▶ **Entries supplied**
%%

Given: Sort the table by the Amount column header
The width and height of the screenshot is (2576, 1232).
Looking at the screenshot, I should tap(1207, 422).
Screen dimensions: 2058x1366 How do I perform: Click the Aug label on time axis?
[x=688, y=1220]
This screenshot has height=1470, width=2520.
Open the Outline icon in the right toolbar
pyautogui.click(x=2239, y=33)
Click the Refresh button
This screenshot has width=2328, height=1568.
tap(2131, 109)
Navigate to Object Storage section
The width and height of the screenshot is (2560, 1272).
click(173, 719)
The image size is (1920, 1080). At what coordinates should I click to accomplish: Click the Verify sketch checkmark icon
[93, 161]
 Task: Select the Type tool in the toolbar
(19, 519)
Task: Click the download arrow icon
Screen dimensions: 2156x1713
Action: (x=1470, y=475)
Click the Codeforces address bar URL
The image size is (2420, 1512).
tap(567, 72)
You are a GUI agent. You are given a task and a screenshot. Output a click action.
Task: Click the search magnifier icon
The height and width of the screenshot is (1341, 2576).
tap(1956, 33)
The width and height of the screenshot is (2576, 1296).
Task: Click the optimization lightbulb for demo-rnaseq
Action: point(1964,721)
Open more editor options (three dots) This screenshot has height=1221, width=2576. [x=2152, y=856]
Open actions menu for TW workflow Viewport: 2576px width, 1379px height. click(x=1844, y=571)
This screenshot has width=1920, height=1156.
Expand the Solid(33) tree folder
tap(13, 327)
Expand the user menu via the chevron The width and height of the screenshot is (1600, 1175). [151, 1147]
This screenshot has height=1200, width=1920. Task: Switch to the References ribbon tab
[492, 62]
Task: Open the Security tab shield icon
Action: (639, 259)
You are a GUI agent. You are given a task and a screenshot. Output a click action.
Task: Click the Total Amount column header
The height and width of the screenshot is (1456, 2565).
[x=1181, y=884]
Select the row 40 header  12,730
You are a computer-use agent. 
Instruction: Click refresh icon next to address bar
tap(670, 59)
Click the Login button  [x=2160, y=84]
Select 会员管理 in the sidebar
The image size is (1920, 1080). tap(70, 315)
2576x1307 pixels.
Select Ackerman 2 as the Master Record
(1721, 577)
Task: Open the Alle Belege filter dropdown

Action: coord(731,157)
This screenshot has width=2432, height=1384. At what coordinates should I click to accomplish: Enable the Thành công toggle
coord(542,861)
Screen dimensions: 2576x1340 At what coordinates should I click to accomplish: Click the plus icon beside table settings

%%

▶ **What you should do**
Of the lines above, retype only those from the line containing "Expand the Solid(33) tree folder" through the line containing "You are a computer-use agent.", including both, exactly.

▶ **Response below**
Expand the Solid(33) tree folder
tap(13, 327)
Expand the user menu via the chevron The width and height of the screenshot is (1600, 1175). [151, 1147]
This screenshot has height=1200, width=1920. Task: Switch to the References ribbon tab
[492, 62]
Task: Open the Security tab shield icon
Action: (639, 259)
You are a GUI agent. You are given a task and a screenshot. Output a click action.
Task: Click the Total Amount column header
The height and width of the screenshot is (1456, 2565).
[x=1181, y=884]
Select the row 40 header  12,730
You are a computer-use agent. 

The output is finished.